FROM WHERE DID THE CREDENTIALS COME ?
Burnett has collected the data from major data breaches at big companies including Adobe Data Breach and Stratfor hack, all of which have already been publicly available over the Internet, which could be easily found through Web searches.
According to the researcher, most of the leaked passwords were "dead," meaning they had been changed already, and he has scrubbed other information such as domain names to make it unusable for cyber criminals and malicious hackers. However, usernames or passwords found on the list that are still in use should be changed immediately.
Burnett also explains the fact that he is not supposed to be arrested by the law enforcement agencies.
A SHORT INTERVIEW WITH MARK BURNETT
In a quick Interview on an email chat, I personally asked Mark few questions about exposing usernames/passwords publicly, and his answers are as follows:
Q: Could exposing the passwords publicly cause any threat to Online users?
A: As I said, "If a hacker needs this list to hack someone, they probably aren't much of a threat." It is important to note that I didn't leak these passwords, they are already out there.
Q: Have any Law enforcement agencies approached you yet?
A: Not yet, but its still early.
Q: Are these Usernames/Passwords include data from Adobe and LinkedIn breaches?
A: I only included breaches where there was both a username and password so that I could combine data from multiple sites. This would exclude LinkedIn and a few others. I also did not release any passwords that were not already available publicly unencrypted so that would exclude Adobe.
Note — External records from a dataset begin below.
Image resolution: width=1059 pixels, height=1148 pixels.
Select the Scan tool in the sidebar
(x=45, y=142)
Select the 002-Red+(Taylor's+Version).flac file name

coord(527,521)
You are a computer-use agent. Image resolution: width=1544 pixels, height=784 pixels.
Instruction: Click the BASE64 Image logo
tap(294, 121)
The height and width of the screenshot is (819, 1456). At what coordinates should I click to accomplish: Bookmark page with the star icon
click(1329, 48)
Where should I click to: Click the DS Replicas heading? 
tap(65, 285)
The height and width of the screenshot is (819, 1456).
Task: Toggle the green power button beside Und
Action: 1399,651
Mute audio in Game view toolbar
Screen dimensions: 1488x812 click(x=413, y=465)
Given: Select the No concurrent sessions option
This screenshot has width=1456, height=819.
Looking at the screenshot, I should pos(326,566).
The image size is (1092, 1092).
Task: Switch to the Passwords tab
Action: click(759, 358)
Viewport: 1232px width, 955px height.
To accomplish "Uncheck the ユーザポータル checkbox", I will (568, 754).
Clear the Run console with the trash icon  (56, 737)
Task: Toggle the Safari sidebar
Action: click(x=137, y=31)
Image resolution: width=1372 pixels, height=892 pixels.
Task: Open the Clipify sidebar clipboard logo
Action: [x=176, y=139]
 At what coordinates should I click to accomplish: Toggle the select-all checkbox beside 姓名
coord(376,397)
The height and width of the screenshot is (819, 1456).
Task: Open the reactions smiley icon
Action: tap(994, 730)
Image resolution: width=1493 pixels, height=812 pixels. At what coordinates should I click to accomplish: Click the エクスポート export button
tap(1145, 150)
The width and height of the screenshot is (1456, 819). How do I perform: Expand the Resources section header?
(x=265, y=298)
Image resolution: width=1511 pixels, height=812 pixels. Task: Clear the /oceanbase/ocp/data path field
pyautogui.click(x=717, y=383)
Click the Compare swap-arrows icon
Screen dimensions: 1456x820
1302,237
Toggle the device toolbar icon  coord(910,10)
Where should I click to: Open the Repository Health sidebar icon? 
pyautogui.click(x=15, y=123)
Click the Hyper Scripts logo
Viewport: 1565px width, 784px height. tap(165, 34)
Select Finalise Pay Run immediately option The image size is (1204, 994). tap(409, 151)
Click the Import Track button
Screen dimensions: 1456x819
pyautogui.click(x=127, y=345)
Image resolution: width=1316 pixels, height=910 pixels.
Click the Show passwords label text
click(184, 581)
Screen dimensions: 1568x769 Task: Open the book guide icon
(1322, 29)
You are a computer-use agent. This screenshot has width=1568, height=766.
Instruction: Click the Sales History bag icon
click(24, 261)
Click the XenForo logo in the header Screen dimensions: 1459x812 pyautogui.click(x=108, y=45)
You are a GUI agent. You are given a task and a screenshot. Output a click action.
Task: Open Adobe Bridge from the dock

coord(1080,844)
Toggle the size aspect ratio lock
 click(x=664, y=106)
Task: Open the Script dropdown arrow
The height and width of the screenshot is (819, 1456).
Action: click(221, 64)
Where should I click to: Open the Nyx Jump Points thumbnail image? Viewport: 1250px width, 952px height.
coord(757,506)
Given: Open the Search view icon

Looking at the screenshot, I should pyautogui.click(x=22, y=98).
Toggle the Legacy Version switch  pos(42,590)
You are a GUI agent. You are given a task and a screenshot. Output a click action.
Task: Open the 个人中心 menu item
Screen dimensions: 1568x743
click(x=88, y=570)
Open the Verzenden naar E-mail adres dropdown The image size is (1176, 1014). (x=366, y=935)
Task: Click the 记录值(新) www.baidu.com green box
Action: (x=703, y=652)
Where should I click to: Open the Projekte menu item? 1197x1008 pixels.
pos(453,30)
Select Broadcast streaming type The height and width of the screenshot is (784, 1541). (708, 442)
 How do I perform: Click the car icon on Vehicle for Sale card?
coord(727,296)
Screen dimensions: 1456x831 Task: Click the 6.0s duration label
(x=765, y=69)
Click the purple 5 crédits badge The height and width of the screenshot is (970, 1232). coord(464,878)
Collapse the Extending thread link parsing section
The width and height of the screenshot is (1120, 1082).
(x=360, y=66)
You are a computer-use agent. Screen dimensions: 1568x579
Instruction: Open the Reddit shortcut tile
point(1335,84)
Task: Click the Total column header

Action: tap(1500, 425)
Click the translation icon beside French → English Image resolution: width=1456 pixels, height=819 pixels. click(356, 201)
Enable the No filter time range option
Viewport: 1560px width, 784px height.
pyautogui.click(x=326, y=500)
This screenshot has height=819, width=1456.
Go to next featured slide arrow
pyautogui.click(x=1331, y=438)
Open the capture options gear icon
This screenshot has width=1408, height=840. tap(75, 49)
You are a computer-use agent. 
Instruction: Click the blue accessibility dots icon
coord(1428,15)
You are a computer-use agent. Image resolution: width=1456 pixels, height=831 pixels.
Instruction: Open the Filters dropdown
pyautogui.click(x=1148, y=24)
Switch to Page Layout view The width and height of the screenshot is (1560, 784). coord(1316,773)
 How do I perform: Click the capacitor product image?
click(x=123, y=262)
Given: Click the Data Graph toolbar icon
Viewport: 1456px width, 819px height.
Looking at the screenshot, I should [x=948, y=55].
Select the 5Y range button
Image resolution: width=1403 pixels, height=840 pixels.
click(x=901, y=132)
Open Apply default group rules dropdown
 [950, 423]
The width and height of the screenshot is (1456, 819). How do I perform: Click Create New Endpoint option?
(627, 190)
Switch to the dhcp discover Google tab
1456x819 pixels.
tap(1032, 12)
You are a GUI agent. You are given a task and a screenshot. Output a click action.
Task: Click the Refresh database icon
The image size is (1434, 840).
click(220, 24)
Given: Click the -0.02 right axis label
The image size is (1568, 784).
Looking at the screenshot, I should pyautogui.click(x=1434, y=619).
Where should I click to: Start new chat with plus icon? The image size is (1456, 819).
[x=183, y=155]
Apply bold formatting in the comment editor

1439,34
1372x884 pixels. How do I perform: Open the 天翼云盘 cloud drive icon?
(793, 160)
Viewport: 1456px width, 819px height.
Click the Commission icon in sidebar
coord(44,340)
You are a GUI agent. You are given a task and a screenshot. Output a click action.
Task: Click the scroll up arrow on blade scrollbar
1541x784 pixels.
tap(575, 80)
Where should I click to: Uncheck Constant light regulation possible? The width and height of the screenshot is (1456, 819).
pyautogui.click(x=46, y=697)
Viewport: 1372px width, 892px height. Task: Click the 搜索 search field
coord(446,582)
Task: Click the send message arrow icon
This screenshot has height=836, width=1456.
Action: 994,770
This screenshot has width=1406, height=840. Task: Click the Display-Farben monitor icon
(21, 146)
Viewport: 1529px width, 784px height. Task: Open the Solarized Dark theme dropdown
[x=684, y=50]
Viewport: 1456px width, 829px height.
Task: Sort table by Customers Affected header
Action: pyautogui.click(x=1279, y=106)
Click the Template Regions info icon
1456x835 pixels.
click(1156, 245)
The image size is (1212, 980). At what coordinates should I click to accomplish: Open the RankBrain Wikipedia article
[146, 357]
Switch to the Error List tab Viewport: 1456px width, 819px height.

Other than that it includes a bit of everything.
Q: Is there any strong reason behind sharing passwords publicly?
A: The primary purpose is to get good, clean, and consistent data out in the world so others can find new ways to explore and gain knowledge from it. I am frequently asked for my data but I have always been hesitant to share it due to privacy issues. While not perfect, this is a consistent data set we can all use to help further security.
'WHY THE FBI SHOULDN'T ARREST ME'
"Although researchers typically only release passwords, I am releasing usernames with the passwords. Analysis of usernames with passwords is an area that has been greatly neglected and can provide as much insight as studying passwords alone," Burnett wrote.
"Most researchers are afraid to publish usernames and passwords together because combined they become an authentication feature. If simply linking to already released authentication features in a private IRC channel was considered trafficking, surely the FBI would consider releasing the actual data to the public a crime."
Almost 10 million passwords released by the researcher, for instance, could help other researchers to determine how often users include all or part of their usernames in their passwords. However, 10 Million is a very big number, but Burnett defended that all of the leaked data was already available online.